**Exercise data:**
+ + +

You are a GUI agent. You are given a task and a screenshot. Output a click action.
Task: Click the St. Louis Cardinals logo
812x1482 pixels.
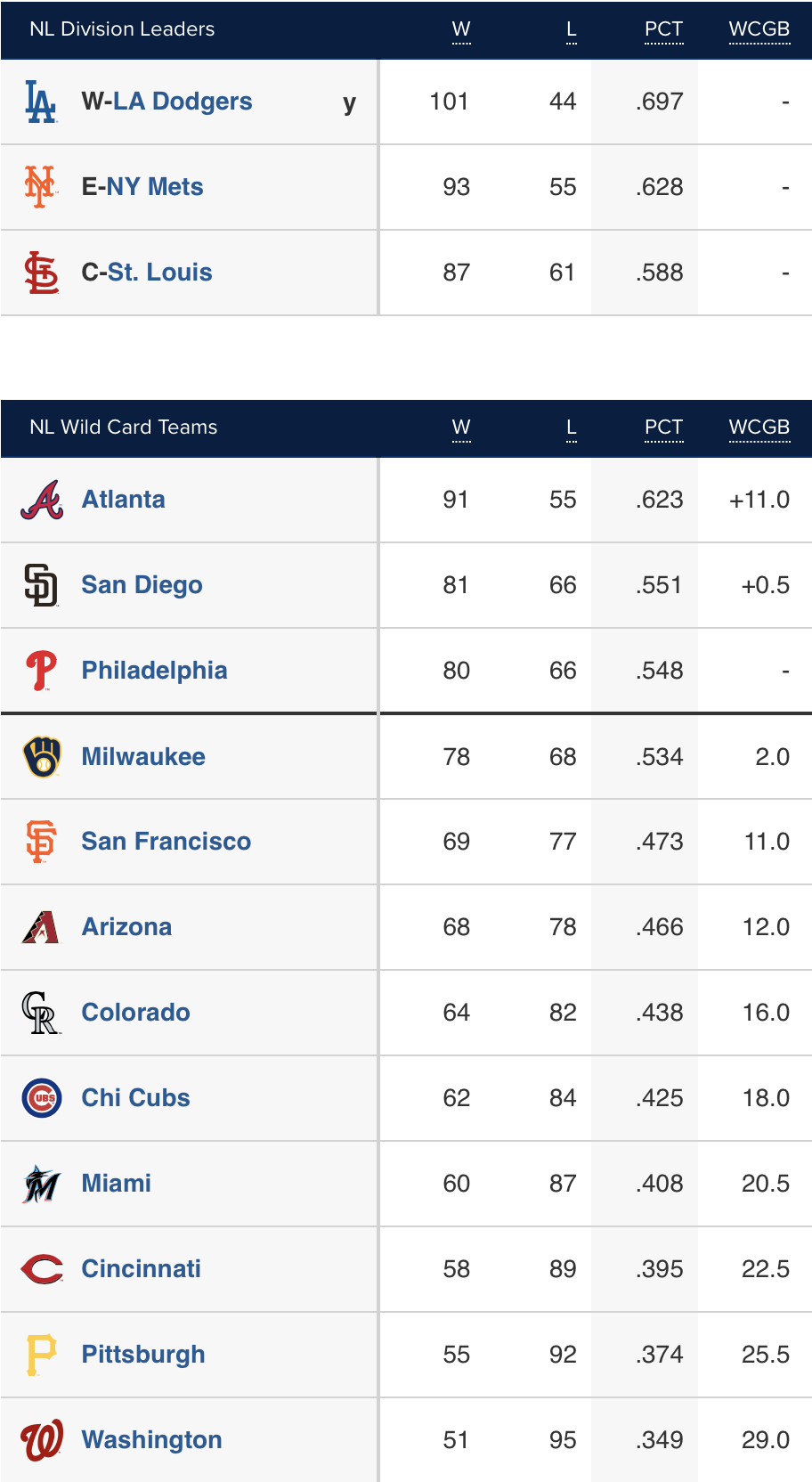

+ + +

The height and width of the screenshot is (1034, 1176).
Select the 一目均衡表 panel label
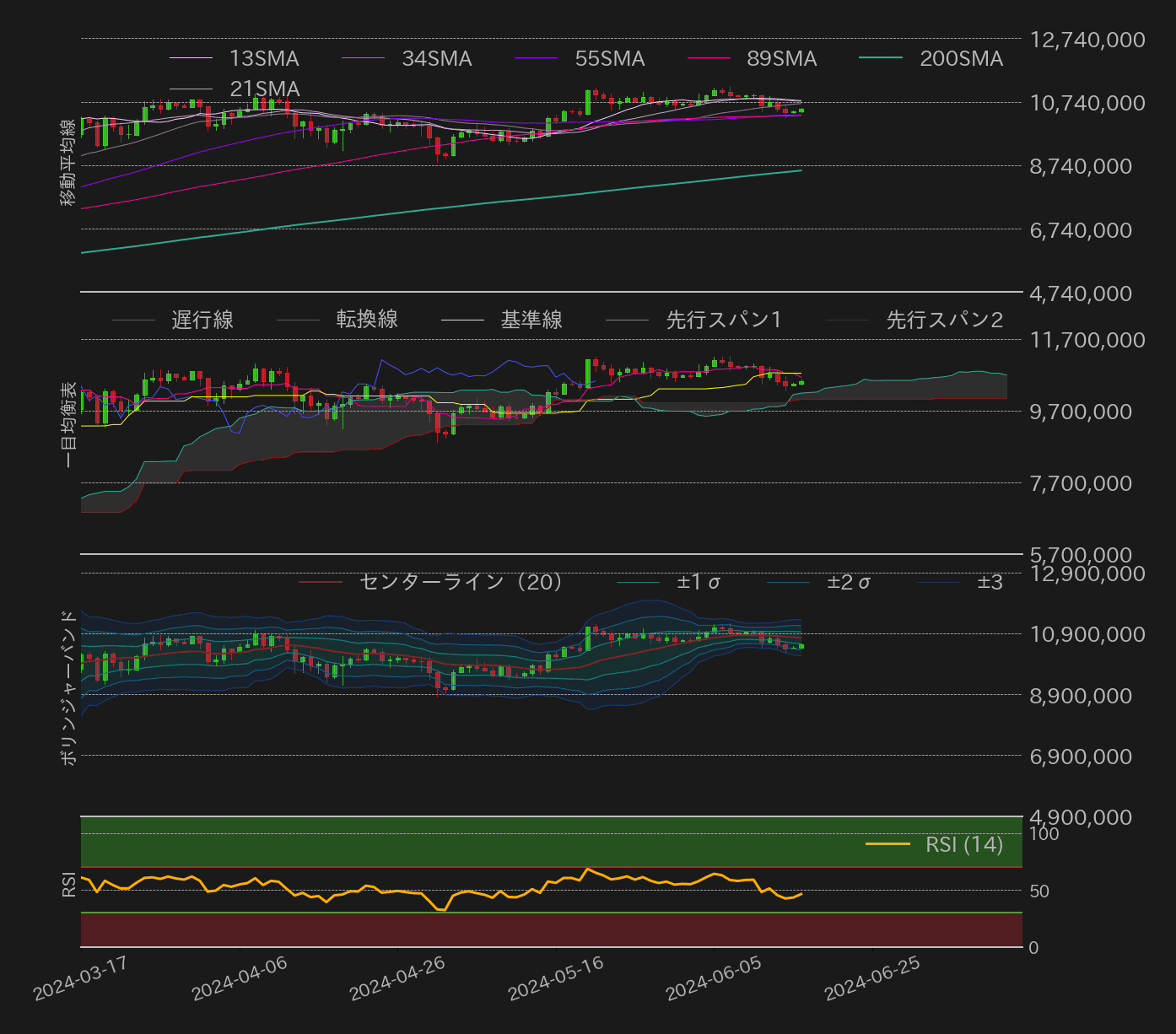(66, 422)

+ + +

**Required action:**
Repeat the entries above verbatim, but only from the line that has "You are a GUI" down to the line that has "812x1482 pixels.", inclusive.

**Response box:**
You are a GUI agent. You are given a task and a screenshot. Output a click action.
Task: Click the St. Louis Cardinals logo
812x1482 pixels.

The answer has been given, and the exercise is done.